Thursday, 19 July 2018: 18:00
Location: 206A (MTCC NORTH BUILDING)
Oral Presentation
Hideaki SASAJIMA, Osaka City University, Japan
How do states affect urban social networks of the arts? This paper focuses on the organizational and institutional transformations of art production, distribution, and consumption from the 1960s to the 1980s, a time when welfare states actively promoted the arts. Existing studies such as those by White and White, Becker, and Bourdieu have respectively examined institutional transformations of the arts. Although these studies have made critical contributions to understanding the structural changes of art production, they focus mainly on the differences between premodern and modern society in Western countries, or as White and White described it, the transition from “academy system” to “dealer-critic system.” Yet few studies examine structural transformations in the twentieth century.

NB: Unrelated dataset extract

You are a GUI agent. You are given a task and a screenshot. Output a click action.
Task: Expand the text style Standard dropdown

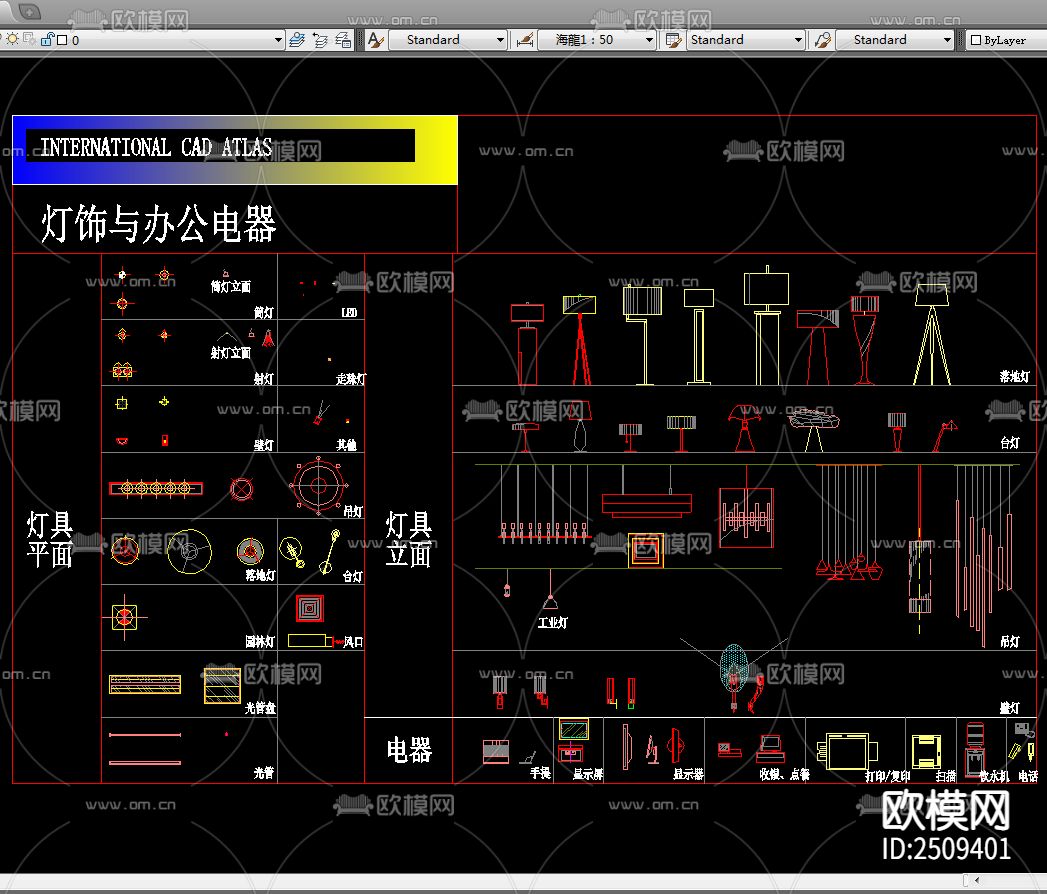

The greatest factor changing the art world in the twentieth century was an expansion of global primary and secondary art markets, but states’ interventions, such as promotion by subsidies or censorship, are also critical. In particular, after WW II, welfare states that developed in Western European, North American, and East Asian countries implemented various cultural policies to promote the social welfare of their people and national prestige. Cities were the main sites for such interventions. Central and local governments constructed museums and subsidized artists and non-profit art organizations in urban areas. My question concerns the relationship between such state interventions and the organizations and institutions for the arts in cities.

In order to pursue the research question, I compare three visual art worlds in London, New York, and Tokyo during the postwar period. In particular, I select case studies from the 1960s to the 1980s because they represent a highly important period for welfare states’ initiation of cultural policies and the establishment of their cultural bases. Utilizing mainly primary and secondary sources, I examine the historical contours of urban art worlds.